Soldier of Love, or not.

My V-day was probably the worst one in a few years. But that’s not saying much. Usually, I just watch Valentine’s go down with a very mild wistfulness and some good humor. That worked for most of yesterday, but then in the evening I got a little sad when I saw all the flower and Valentine vendors. Usually I brush it off but yesterday I (very) briefly got caught up. I generally try to be very pragmatic about it all. Last night (I didn’t cry or anything pathetic like that) but I felt like I was missing out. I realized I’ve never had a valentine (really never) and it made me sad. I got over it but it sucked in the meantime.

Well, I know you’re more than over me talking about this and so I have to ask for some indulgence from you. Really I don’t know what or why I’m telling you this because it’s not a big deal, but I feel compelled. Every time I think about the fact that Claire and her husband have been married eight years, it just blows my mind. I mean they weren’t high school sweethearts or anything. Claire had a full and active (adult) dating life before she even met him. How can that be the case?
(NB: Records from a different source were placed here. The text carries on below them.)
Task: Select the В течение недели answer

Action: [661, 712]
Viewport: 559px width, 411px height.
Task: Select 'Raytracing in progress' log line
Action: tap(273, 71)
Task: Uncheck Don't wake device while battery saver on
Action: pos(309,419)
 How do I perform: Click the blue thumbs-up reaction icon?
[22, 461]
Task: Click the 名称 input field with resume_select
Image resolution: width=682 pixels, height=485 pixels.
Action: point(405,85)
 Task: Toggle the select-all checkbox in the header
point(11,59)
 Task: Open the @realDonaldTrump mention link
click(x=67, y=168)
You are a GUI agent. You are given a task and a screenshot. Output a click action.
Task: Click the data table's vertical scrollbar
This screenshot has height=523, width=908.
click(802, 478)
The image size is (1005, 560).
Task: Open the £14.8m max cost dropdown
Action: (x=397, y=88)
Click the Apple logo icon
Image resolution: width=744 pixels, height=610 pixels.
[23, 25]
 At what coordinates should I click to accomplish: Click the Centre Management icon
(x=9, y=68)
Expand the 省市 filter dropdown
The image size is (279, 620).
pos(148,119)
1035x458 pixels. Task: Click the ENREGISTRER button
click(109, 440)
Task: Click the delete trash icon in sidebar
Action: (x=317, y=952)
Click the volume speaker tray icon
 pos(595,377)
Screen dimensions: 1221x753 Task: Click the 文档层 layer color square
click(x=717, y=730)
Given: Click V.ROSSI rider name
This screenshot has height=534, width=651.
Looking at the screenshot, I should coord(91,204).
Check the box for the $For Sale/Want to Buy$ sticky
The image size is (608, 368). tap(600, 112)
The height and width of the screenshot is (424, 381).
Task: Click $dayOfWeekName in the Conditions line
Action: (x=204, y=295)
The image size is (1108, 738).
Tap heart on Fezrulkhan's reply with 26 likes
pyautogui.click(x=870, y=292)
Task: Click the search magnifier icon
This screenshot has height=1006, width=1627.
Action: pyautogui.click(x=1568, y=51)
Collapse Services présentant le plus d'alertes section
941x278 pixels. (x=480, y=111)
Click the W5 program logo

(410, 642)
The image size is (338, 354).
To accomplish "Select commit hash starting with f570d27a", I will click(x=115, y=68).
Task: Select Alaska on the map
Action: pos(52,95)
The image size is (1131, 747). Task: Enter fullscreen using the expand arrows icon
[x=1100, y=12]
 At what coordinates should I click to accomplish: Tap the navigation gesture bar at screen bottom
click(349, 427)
How have they have been together so long already?!?!? WE’RE OLD! Yesterday, I was telling The Guy about my peppermint patty hot chocolate and how I complained about the liquor content of it and how my dear, dear friends all laughed at me. He said “Oh that’s just like my wife. When we were in college, we’d be at parties and after she had one drink I’d find her curled up somewhere sleeping.” So he's been with his wife for ten years at least (based on his age) but probably more like twelve. I just don't understand! When did we get so old? And how did I let my whole single-gal situation get so bad? Whatever.

I'm coming to the conclusion that all the good guys worth having have already been scooped up by girls with the more savvy priorities in college. Namely, to "spend at least as much time worrying about who you're gonna marry as what your GPA is". Since I didn't do much of either I'm really up Sh*t's Creek. I watched Practical Magic the other day for the first time in years and Sandra Bullock's character said she was dreaming of a love even time would stand still for. I still almost choke on the schmaltzy-ness of that. Corny isn't even the word... but I kinda get it now. Ten years after I saw that movie first, I sit alone on Valentine's Day wondering where the time went.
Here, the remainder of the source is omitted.